Stabilisation functions, common defence systems and external policies (including border controls), large-scale investments (e.g. trans-European networks and large infrastructural projects) together with many micro investments (as previously specified), and scientific research works are some examples of public goods with significant international spillovers: they can be more efficiently provided at the community level, consistently also with the Subsidiarity Principle.

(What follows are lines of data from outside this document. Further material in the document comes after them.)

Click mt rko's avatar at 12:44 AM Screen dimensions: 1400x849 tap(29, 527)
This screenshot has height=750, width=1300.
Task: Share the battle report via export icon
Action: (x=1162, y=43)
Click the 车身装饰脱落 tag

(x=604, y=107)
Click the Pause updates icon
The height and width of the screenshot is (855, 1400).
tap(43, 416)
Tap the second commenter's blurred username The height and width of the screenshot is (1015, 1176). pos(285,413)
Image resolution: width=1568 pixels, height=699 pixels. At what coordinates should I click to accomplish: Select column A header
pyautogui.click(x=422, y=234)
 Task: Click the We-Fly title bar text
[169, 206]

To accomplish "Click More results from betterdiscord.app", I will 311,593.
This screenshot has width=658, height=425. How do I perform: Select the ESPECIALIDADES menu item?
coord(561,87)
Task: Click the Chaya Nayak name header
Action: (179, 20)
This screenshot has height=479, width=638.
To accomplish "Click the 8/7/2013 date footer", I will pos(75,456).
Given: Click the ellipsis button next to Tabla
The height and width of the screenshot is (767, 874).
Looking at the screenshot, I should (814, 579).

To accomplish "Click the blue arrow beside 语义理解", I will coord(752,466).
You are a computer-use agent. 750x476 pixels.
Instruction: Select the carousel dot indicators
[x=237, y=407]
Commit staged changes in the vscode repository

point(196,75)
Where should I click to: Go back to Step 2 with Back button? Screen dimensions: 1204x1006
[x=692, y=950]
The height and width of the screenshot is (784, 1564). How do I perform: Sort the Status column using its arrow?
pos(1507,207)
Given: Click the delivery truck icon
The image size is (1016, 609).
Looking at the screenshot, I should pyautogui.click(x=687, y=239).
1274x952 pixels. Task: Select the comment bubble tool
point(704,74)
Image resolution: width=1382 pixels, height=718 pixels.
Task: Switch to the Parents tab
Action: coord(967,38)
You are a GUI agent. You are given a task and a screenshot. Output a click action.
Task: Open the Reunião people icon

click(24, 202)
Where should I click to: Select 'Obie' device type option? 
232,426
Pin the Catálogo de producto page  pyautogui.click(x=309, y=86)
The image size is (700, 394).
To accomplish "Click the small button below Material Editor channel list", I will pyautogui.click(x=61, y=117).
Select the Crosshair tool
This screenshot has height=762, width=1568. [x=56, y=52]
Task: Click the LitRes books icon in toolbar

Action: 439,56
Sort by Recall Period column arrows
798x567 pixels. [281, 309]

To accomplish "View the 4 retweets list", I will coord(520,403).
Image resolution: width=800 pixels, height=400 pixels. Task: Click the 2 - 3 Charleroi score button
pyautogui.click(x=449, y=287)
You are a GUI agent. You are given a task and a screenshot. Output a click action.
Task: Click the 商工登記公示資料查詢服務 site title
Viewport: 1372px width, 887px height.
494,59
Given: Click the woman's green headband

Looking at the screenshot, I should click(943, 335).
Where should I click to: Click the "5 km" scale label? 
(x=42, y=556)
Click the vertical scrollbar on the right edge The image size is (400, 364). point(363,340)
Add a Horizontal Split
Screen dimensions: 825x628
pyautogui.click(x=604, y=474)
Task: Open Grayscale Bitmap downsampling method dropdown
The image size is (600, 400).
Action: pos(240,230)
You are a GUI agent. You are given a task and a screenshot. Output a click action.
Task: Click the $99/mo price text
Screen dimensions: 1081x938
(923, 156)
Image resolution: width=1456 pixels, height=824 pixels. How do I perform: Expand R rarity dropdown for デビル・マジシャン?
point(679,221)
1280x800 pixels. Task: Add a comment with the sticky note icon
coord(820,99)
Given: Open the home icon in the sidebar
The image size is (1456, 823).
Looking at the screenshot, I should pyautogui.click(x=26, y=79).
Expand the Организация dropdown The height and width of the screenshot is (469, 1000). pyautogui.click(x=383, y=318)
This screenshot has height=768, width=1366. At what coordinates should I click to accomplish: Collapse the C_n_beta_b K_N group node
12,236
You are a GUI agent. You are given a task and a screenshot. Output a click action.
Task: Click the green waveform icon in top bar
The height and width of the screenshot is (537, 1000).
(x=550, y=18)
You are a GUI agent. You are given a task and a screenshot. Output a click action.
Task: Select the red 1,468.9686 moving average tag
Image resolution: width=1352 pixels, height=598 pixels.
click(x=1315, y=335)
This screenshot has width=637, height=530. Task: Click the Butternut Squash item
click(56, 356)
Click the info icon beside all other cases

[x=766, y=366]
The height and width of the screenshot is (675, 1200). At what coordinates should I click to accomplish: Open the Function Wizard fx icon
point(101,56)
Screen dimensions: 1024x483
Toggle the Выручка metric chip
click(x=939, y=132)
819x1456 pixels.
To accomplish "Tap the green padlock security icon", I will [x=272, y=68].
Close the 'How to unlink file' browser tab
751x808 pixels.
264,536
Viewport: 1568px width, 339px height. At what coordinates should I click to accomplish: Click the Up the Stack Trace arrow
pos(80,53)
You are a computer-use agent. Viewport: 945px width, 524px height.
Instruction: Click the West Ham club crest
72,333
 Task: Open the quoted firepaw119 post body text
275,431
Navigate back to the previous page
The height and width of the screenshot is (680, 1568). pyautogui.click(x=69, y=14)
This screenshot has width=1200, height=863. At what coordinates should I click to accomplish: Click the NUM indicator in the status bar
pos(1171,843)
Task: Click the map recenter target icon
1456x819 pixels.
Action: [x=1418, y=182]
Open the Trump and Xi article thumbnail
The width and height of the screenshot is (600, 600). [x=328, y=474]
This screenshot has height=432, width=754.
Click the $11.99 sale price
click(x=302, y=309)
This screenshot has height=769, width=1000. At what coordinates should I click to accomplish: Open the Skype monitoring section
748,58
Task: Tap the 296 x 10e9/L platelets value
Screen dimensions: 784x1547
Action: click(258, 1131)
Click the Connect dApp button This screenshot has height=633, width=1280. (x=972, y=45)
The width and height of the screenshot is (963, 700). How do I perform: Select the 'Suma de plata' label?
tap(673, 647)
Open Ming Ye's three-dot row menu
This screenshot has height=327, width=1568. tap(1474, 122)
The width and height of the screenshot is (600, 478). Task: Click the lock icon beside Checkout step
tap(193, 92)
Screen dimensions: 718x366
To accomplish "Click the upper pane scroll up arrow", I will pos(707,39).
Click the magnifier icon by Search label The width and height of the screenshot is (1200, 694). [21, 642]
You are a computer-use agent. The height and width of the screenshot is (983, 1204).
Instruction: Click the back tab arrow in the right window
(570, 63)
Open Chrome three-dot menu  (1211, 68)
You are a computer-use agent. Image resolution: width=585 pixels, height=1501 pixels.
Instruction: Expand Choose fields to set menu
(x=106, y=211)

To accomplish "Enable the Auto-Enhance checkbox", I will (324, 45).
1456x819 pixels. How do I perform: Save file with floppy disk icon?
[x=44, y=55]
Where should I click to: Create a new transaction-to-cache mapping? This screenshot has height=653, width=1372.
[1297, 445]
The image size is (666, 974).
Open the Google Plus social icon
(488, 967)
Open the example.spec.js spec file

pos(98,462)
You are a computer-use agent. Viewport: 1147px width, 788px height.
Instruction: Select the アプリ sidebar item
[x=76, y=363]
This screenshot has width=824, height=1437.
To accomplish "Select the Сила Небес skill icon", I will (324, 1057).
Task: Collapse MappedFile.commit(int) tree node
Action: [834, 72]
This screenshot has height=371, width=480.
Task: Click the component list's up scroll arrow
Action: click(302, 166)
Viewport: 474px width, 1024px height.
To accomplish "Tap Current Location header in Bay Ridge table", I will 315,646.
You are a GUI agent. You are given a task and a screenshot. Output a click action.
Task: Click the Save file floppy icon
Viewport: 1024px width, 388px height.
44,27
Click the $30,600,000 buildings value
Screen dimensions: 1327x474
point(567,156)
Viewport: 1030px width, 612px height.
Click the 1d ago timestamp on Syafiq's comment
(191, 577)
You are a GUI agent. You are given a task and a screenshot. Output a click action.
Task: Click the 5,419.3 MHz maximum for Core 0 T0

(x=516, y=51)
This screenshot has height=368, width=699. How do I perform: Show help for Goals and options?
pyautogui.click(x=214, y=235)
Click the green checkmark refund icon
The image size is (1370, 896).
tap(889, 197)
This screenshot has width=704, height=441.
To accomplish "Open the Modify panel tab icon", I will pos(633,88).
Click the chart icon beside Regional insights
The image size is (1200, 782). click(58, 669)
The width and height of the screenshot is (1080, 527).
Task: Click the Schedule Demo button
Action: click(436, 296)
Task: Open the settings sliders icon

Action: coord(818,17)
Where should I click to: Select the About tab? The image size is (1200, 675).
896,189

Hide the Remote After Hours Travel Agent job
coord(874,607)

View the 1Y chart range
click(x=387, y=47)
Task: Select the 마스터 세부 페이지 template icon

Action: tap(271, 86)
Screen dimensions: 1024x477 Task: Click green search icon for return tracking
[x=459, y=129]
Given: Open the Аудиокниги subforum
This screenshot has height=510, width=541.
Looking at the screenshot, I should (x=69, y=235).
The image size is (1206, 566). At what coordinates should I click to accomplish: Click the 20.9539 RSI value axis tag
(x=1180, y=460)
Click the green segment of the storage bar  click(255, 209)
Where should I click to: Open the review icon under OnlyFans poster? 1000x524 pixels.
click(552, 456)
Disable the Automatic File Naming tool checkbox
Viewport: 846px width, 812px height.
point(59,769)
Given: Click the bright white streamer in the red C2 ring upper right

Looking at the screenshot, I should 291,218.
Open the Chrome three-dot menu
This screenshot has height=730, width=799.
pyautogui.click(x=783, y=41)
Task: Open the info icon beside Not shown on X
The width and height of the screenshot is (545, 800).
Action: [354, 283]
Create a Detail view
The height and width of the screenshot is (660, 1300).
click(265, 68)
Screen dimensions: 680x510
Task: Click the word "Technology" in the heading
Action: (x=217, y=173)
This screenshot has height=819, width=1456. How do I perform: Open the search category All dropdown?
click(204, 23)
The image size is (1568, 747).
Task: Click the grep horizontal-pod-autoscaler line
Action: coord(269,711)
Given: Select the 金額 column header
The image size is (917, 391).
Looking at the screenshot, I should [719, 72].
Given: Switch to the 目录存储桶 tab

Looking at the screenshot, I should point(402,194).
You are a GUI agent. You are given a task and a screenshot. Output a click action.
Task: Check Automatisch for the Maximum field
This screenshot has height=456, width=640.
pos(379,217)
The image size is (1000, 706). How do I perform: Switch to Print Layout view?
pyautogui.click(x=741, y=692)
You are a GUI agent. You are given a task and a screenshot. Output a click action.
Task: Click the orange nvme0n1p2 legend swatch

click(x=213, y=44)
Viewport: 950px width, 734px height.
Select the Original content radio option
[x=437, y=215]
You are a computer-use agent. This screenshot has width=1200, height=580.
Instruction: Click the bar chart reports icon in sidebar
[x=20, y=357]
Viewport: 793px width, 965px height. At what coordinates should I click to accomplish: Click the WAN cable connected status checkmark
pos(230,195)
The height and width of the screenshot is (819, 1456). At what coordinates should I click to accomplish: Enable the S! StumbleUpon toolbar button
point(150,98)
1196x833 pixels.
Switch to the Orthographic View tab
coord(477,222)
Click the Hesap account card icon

Especially after the ‘Brexit’ result of the UK referendum,40 as on previous occasions in the history of European integration, ‘more Europe’ is not a choice. Unless there is a vigorous step forward in the direction of more integration, the present situation cannot be preserved, and there is a risk of retreat or even total disintegration of the Eurozone, or indeed the entire EU. The UK referendum was a negative event for European integration not only because of its result but also because it suggested that a country can bargain and obtain some exceptional benefits, and that exit from the EU is a real option to be considered by other countries. Many current problems are caused by lack of trust and the recurrence of nationalism, as was the case in the early days of the integration process.41
As already mentioned, the ‘Brexit’ could paradoxically favour a more rapid move towards a complete and genuine EMU (at least among the countries with a greater interest in more advanced integration).42 In the end, a monetary union cannot be maintained without continuous progress towards an economic and political union. De Grauwe and Ji (2016), while agreeing that a ‘political union’ is now out of reach, argue that we should try anyway to move in that direction, perhaps following a strategy of ‘small steps’.43 Even in the post-Brexit scenario, there is a prevailing view (e.g. Resilience Authors 2016) that more ambitious steps would improve Eurozone’s resilience further, but these will have to wait for a political breakthrough; so these authors stress the actions needed to be taken soon, nevertheless admitting that also the long-term questions need to be discussed without delay. In our view, a ‘federal union’, although unrealistic at the moment, should be the ultimate goal, as dreamed by the ‘founding fathers’ of the European Community.44
All the (previously discussed) delays and mistakes in the integration process are worrisome, particularly because in a globalised world, where the economic and political power is shifting to other world regions (in America, Asia and other continents), a fragmented Europe would certainly fail. Thus, our hope is that open-minded policymakers will be able to introduce the required radical reforms, leading to a truly ‘genuine’ economic union, and in the end to a ‘United States of Europe’. The eventual achievement of this final ambitious step will be possible only if the European politicians regain without delay a high consensus from citizens, by means of appropriate and innovative policies (including the ‘public investment shock’ previously proposed), thus allowing a rapid recovery, satisfactory net job creation and an improvement in social cohesion.